Oil Prices Will Double Within a Year Even Without Production Cuts, Predicts Analyst

by Ship & Bunker News Team
Wednesday February 3, 2016

Oil prices will reach at least $60 per barrel even if the Organization of the Petroleum Exporting Countries (OPEC) does nothing to curb production, a Raymond James analyst told media this week.

Pavel Malchonov pointed out that "Oil prices ought to be significantly higher a year from now even if there is no coordinated production cut by governments," and he predicted that prices will climb to $60 per barrel due to non-member countries adapting to current prices by severely under-investing – which in turn will rebalance the market.

The current crude price slide has seen bunkers pushed down below $150 per metric tonne (pmt) and as low as $109 pmt in some major ports including Rotterdam and Houston

Should crude rise to $60 per barrel, IFO380 bunkers would likely rise to be around $250 to $300 pmt.

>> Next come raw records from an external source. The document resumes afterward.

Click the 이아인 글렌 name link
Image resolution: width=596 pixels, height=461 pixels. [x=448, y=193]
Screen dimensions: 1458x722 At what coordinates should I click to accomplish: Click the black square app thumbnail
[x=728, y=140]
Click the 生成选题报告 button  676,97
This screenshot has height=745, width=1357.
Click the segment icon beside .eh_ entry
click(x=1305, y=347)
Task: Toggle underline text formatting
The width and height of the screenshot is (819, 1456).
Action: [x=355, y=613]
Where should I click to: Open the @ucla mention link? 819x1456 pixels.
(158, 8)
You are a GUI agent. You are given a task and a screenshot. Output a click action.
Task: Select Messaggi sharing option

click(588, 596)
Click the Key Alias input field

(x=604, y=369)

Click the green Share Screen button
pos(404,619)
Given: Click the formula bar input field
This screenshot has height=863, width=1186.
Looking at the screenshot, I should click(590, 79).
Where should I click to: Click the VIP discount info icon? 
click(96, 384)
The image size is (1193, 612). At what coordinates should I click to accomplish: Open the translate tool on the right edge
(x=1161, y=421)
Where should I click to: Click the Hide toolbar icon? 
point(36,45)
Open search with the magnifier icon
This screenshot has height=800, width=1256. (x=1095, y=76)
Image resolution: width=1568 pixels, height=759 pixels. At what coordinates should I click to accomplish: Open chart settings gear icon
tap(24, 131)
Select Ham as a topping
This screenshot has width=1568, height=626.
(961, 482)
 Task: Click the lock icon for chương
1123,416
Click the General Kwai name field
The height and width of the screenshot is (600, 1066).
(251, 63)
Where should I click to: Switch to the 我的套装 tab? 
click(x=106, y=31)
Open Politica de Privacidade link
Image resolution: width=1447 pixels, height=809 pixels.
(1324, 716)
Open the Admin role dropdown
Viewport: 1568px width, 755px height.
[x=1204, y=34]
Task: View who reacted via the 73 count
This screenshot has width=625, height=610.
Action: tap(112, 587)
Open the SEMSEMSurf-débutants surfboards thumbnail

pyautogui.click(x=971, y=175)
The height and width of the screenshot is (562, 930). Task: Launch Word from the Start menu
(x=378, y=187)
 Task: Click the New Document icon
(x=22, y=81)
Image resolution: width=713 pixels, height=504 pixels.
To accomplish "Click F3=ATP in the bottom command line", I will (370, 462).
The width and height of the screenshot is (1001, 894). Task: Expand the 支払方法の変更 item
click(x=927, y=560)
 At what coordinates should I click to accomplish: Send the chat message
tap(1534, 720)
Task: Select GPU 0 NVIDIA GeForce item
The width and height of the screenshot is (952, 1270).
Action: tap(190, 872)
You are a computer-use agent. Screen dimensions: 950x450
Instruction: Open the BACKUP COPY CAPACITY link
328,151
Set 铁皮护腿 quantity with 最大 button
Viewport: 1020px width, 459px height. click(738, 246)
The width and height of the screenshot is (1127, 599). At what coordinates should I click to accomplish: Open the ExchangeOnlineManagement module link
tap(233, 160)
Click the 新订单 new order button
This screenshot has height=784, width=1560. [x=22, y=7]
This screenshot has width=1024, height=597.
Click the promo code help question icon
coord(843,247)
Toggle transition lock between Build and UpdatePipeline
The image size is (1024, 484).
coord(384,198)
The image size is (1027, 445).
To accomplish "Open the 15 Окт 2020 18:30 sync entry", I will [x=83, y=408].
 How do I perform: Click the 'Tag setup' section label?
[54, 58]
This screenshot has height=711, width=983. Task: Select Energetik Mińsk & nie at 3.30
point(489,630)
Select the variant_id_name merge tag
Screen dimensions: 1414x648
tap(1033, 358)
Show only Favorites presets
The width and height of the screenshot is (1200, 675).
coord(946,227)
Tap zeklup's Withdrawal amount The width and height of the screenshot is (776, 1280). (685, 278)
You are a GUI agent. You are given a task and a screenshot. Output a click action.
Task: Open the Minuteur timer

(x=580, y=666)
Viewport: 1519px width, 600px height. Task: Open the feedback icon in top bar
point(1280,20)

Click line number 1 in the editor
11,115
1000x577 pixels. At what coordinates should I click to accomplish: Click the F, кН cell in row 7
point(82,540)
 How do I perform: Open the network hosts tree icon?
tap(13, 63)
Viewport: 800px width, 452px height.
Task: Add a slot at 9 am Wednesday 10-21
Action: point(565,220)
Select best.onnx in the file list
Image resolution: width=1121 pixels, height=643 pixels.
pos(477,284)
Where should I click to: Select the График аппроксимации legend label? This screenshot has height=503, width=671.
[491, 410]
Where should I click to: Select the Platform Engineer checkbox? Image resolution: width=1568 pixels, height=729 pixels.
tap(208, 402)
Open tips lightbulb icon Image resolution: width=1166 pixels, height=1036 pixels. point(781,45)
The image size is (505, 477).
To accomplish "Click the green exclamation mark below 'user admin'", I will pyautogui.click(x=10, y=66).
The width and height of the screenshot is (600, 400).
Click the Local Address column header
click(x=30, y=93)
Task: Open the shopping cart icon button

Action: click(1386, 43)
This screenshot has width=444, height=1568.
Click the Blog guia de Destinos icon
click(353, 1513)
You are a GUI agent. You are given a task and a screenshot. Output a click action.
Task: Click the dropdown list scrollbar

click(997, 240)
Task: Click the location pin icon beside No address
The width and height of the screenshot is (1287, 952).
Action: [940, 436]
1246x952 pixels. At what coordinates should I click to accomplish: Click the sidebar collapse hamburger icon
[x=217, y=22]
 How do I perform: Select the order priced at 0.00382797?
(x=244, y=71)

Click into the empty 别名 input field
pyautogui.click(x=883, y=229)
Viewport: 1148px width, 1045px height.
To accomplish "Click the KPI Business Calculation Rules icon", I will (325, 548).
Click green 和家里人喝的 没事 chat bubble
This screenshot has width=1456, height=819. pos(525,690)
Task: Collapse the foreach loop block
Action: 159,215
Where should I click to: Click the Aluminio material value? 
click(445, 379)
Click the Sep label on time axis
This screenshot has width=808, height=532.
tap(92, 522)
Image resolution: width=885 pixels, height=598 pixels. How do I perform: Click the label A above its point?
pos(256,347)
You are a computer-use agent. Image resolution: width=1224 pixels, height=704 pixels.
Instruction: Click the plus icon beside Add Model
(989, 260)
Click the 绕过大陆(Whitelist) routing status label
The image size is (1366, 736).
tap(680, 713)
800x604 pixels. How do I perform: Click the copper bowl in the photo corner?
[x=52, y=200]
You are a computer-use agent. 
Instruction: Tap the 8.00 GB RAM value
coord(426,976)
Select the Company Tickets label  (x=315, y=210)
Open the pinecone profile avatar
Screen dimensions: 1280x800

Another helpful element to the $60 outlook is Chinese oil demand, which Malchonov said is poised to keep growing albeit at a slower pace than in previous years and will boost global demand.

Paal Kibsgaard, CEO of oil services giant Schlumberger, corroborated this outlook by noting that his company is planning significant capital expenditure decreases with regards to exploration and production.

He said, "We still believe that the underlying balance of supply and demand continues to tighten, driven by solid growth in demand and by weakening supply, as the dramatic cuts in exploration and production are starting to take effect."

David Lesar, chairman and CEO of Halliburton, agrees that a price recovery is impending and told Yahoo that third-party surveys indicate a year-on-year decline in service spending of 30-50 percent this year, on top of an estimated 40 percent drop in industry spending in 2015: "We do expect that the longer it takes, the sharper the recovery will be."

Meanwhile, Chevron's 2016 budget represents a 20 percent-plus reduction compared to last year; Hess's preliminary 2016 capital budget is reduced by 40 percent compared to 2015; and Exxon Mobil is cutting spending by 25 percent this year, the lowest level since 2007. 

Malchonov's remarks follow an argument made earlier this week by Goldman Sachs that the benefit of OPEC enacting reduction strategies at this stage would be negligible given the time necessary to enact cuts, the continued large builds in global inventories, and the speed with which U.S. Gulf Coast spare storage capacity is filling.